One of them is related to counterflow thermal conductivity (often referred to as superthermal conductivity) in superfluid systems, due to which even small temperature gradients ($\nabla T\approx10^{-3}K$) lead to significant fluxes of the superfluid and normal components in the absence of an average mass flux. As shown in [2, 3], in the presence of an external magnetic field, these flows lead to a polarization of the liquid and the appearance of electric fields in the surrounding space, which can be observed by modern experimental methods.
Another situation is the development of thermogravitational convective instability in normal systems, which consists in the mechanical disequilibrium of a hydrodynamic system under the action of a temperature gradient.

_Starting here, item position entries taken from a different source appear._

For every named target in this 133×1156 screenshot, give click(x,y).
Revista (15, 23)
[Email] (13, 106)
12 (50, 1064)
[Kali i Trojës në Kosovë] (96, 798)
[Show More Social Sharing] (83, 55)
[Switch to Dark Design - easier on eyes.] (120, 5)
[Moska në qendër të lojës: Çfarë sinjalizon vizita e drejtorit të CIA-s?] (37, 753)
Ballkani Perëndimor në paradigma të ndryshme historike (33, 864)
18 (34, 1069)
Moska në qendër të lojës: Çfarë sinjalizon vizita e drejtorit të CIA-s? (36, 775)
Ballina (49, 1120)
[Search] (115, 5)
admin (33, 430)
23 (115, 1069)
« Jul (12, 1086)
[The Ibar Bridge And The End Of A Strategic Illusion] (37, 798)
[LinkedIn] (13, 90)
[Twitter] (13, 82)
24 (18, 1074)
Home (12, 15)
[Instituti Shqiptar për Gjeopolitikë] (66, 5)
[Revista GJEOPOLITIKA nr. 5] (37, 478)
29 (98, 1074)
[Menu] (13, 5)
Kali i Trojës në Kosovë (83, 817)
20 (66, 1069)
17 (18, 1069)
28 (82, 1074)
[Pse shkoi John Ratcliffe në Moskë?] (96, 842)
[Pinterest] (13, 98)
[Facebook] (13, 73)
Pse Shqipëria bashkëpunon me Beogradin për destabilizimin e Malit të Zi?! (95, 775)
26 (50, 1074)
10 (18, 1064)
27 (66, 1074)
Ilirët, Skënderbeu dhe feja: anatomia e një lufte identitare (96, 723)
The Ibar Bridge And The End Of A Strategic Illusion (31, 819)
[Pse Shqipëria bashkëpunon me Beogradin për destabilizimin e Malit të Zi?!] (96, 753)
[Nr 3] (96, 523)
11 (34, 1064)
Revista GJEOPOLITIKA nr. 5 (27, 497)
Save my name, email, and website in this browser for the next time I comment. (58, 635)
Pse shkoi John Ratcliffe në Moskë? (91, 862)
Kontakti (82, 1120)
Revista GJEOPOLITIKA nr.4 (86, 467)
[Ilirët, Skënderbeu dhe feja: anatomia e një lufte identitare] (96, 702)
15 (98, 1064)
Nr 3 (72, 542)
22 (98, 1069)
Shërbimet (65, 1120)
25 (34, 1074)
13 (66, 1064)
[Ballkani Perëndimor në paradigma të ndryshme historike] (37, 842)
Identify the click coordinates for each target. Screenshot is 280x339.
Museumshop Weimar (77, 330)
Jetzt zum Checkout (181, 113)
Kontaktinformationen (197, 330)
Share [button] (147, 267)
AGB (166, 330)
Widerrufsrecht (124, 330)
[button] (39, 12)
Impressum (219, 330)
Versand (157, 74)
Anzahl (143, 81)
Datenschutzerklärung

As a result, in the presence of a magnetic field the system also acquires polarization, which, in turn, can lead to the appearance of an electric field in the surrounding space. The measurement of this field can be used as a basis for creating a sensitive device for determining temperature gradients.
[1] L.D. Landau, E.M. Lifshitz, Electrodynamics of Continuous Media, Butterworth-Heinemann ed., London, 1984.
[2] S. I. Shevchenko and A. M. Konstantinov, JETP Letters, 109, 790 (2019).
[3] S. I. Shevchenko and A. M. Konstantinov, Low Temp. Phys. 46, 48 (2020).